As the ancient proverb says: 
Never let a monkey sneeze in your face, or a shark walk up behind you ...

 
I. 
 
Steven Salzberg published a very interesting piece in the American business magazine Forbes earlier this month [1], detailing how scientists in the United States and Canada involved in so-called gain-of-function research [2] have recreated the deadly 1918 flu virus (commonly known as Spanish flu). 
 
Yes, you read that correctly; scientists have genetically recreated (and enhanced) an extinct flu virus [3]; one that killed tens of millions of people around the world in what was the second deadliest pandemic in human history (topped only by the Black Death in the mid-14th century). And they are now busy infecting captive monkeys with it ...! 
 
I would have thought that was quite a controversial thing to do and would have therefore made for a big news story. But it's barely been reported in the mainstream media - despite all their hysteria over Covid-19 (and all we've learnt over the past few years about the very real risk of lab leaks).         
 
 
II.
 
A story which did get quite a lot of media coverage, however, was one concerning a small species of longtailed, slender-bodied carpet shark, that is found in shallow, tropical waters off Australia and New Guinea [4]
 
Known as the epaulette shark,  it has evolved to cope with the severe oxygen depletion in isolated tidal pools by increasing the blood supply to its brain and selectively shutting down non-essential functions. It can pretty much go without oxygen for up to two hours, without suffering any ill effects. 
 
Even more amazingly, epaulette sharks are also able to "walk" on dry land - again for a considerable period of time and covering a distance of up to 30 metres - by wriggling their bodies and pushing with their paddle-shaped fins. Researchers think this will radically improve their chances of survival in an increasingly challenging environment. 
 
For whereas their competitors for food and better oxygenated water can only rely on their swimming abilities - and must stay submerged in order to breathe - these little sharks can happily stroll from tidepool to tidepool.    
 
I love stories like this: for one thing, they present a serious challenge to creationists who deny evolution by natural selection; and, secondly, they also challenge the green doom-mongering of eco-fanatics who insist global warming will spell the end of life on earth: it won't
 
Indeed, it could even be that, one day, in a far-off future, any remaining human beings not killed by ALZ-113 in the catastrophic Simian Flu Pandemic [5], will be hunted as prey not just by gorillas on horseback, but land-loving sharks able not merely to walk but run.
 
 
Notes
 
[1] Steven Salzburg, 'Scientists Have Re-Created The Deadly 1918 Flu Virus. Why?', Forbes (Aug 15, 2022): click here to read the article online.
 
[2] Gain-of-function research is the genetic enhancement of an organism such as a virus, in order to increase its transmissibility, for example, it's host range, or its deadliness. It's a form of research that therefore excites the interest of medical professionals hoping to better predict the behaviour of infectious diseases and better able to develop vaccines, and military chiefs concerned about (or keen to experiment with) bioweapons. Whilst not all GoF research is inherently dangerous, work on certain pathogens does have extremely worrying biosafety and biosecurity risks; that's why the United States, for example, is thought to outsource much of this work to labs in China (such as the Wuhan Institute of Virology).  
 
[3] As Salzburg is at pains to point out: "The 1918 flu disappeared from the natural world long ago - or to be more precise, it evolved into a much, much milder form of influenza. The deadly form that was recently re-created in several labs does not exist in nature today." 

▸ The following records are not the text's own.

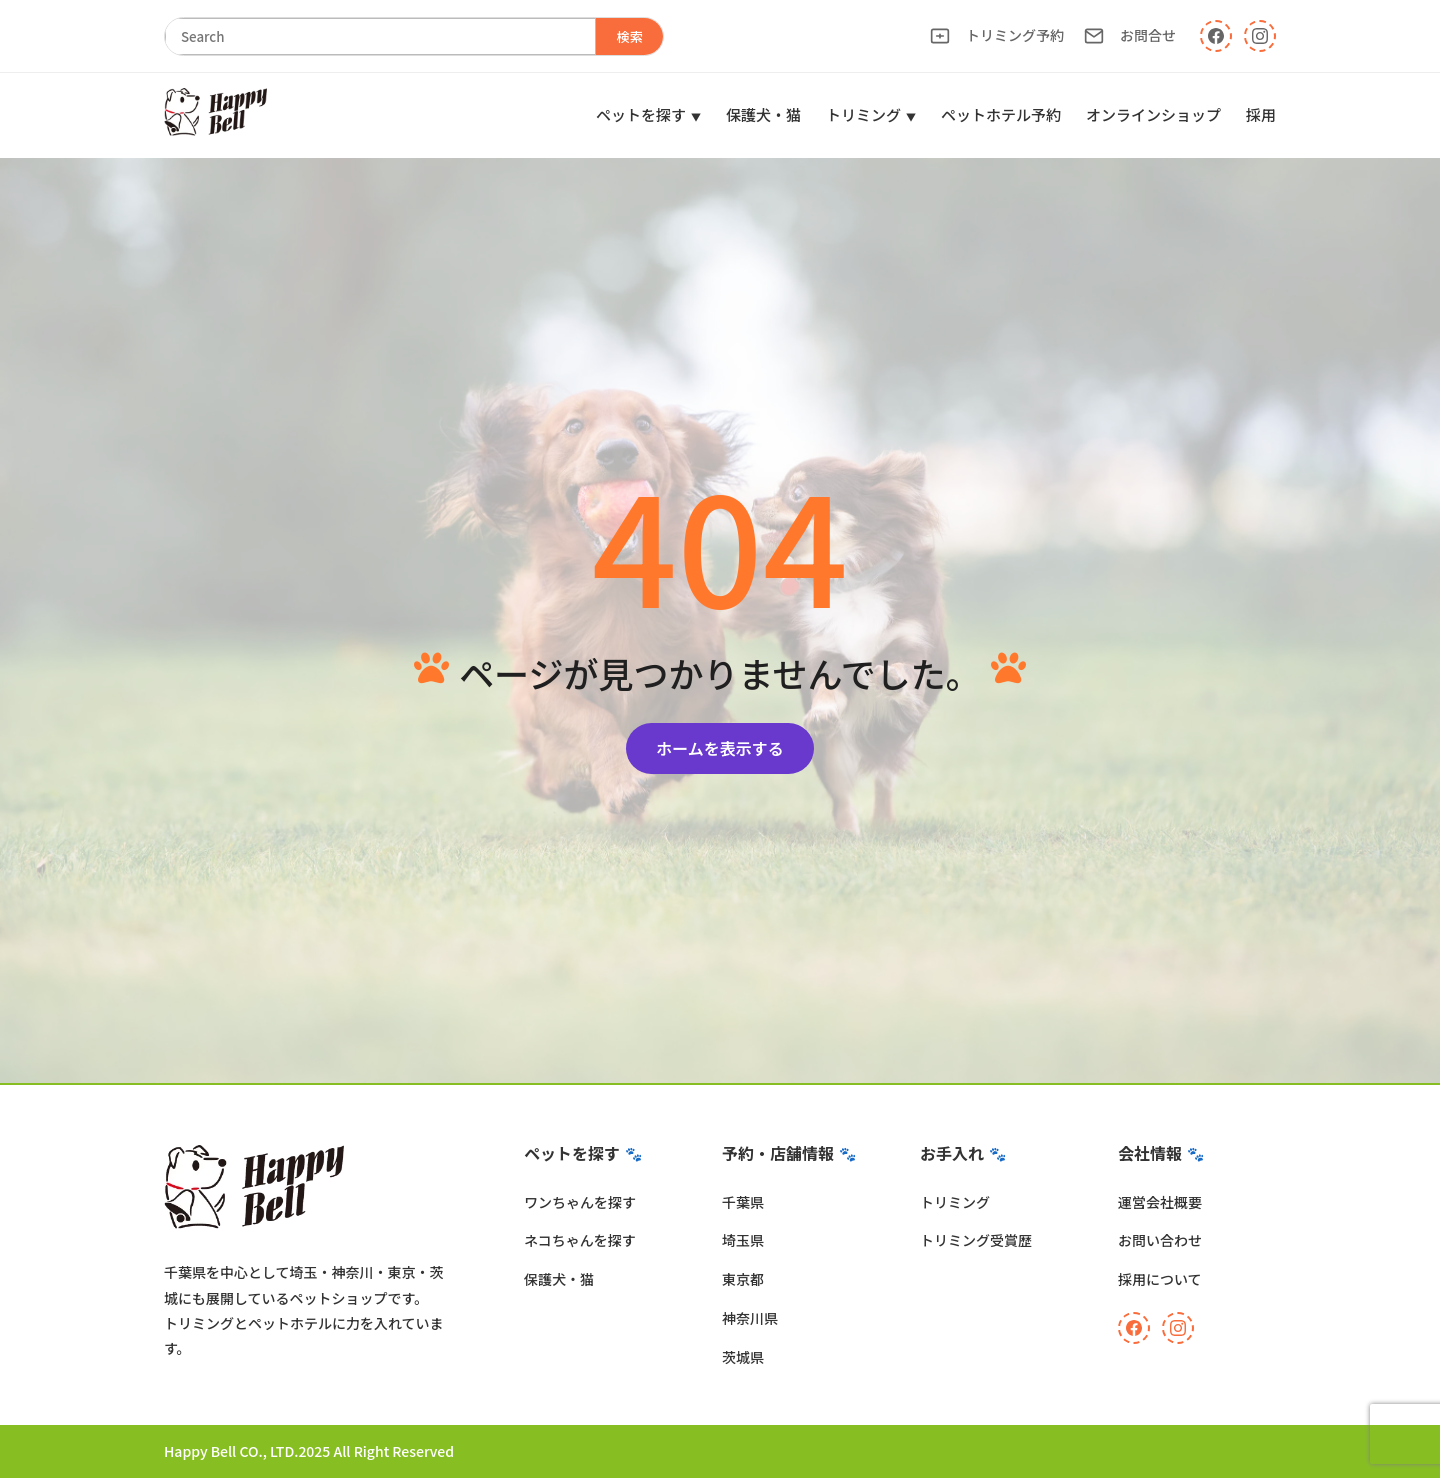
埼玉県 (743, 1240)
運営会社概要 (1160, 1202)
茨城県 (743, 1357)
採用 (1261, 114)
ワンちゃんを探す (580, 1202)
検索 (629, 36)
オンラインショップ (1153, 114)
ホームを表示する (720, 748)
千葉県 (743, 1202)
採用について (1160, 1279)
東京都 (743, 1279)
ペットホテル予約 (1001, 114)
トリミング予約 (997, 35)
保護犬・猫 (763, 114)
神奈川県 (750, 1318)
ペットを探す (641, 114)
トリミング (863, 114)
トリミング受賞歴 (976, 1240)
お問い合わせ (1160, 1240)
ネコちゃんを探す (580, 1240)
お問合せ (1130, 35)
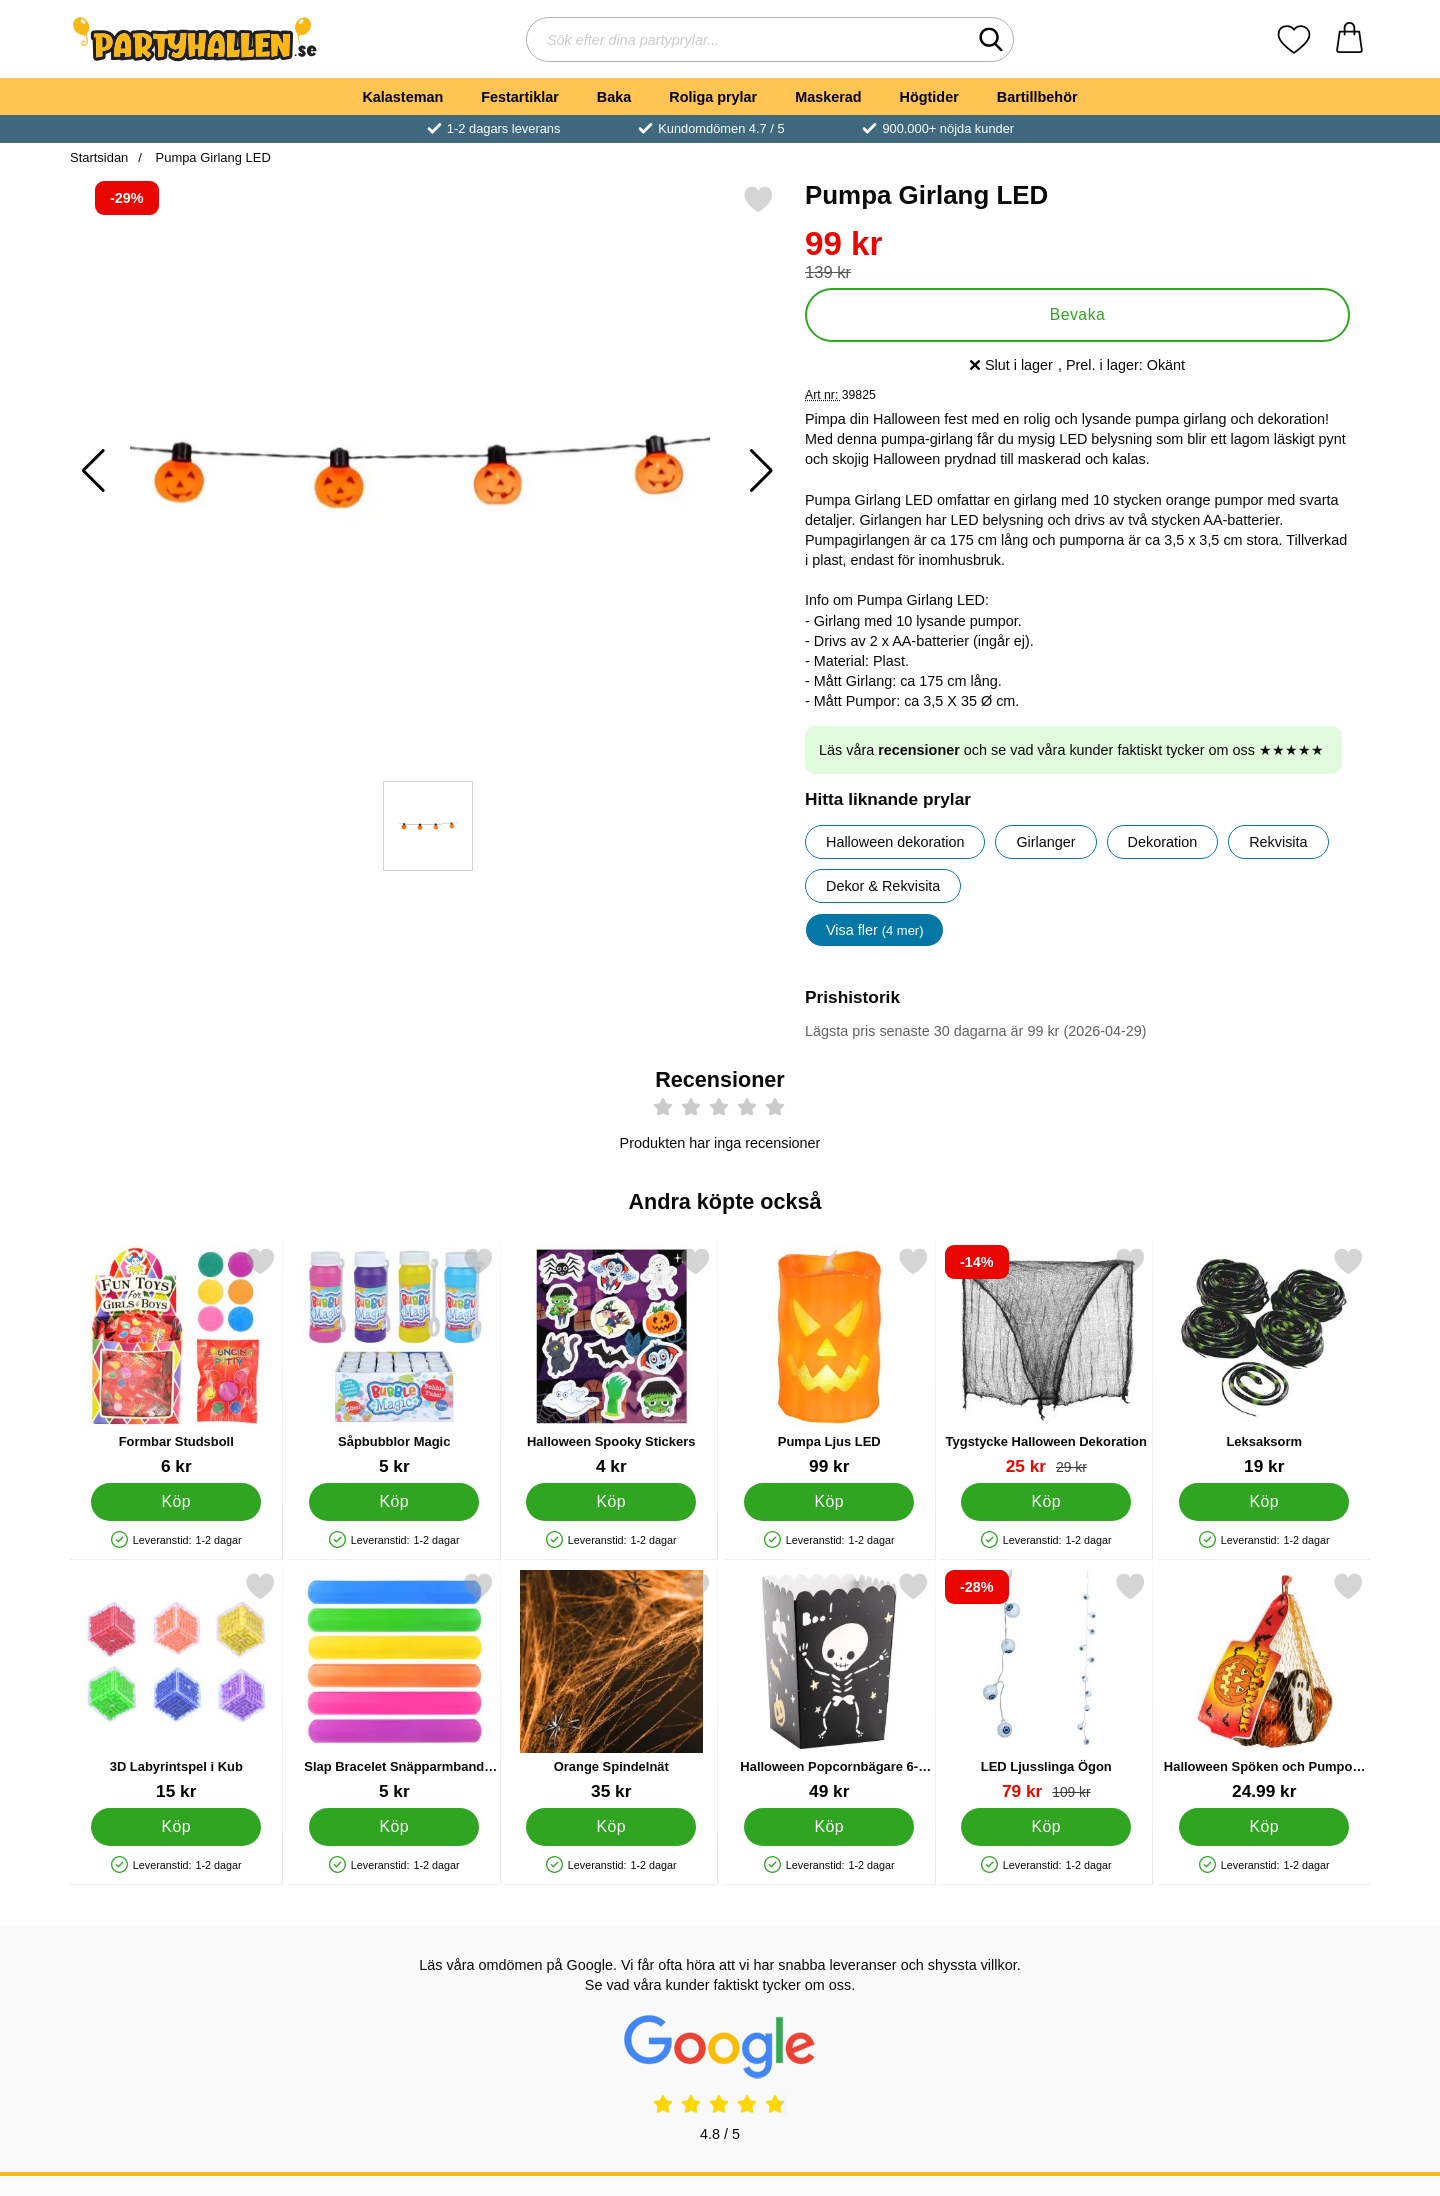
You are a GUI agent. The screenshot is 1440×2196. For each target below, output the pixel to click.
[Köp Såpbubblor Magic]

      The threat that it now poses is entirely due to the work carried out by scientists over the last twenty years or so, based upon the original research of a team led by Jeffery Taubenberger and Ann Reid, who, having recovered pieces of the 1918 flu virus from human samples that had been frozen for nearly a century, figured out how to sequence the genome. 
 
[4] See Richard Luscombe's article in The Guardian, for example; 'Epaulette sharks able to walk on land evolving to better survive climate crisis', (23 August, 2022): click here to read online. 

[5] I'm referring here, of course, to the fictional flu pandemic which resulted in the near extinction of humanity in the American sci-fi movie Rise of the Planet of the Apes (dir. by Rupert Wyatt, 2011).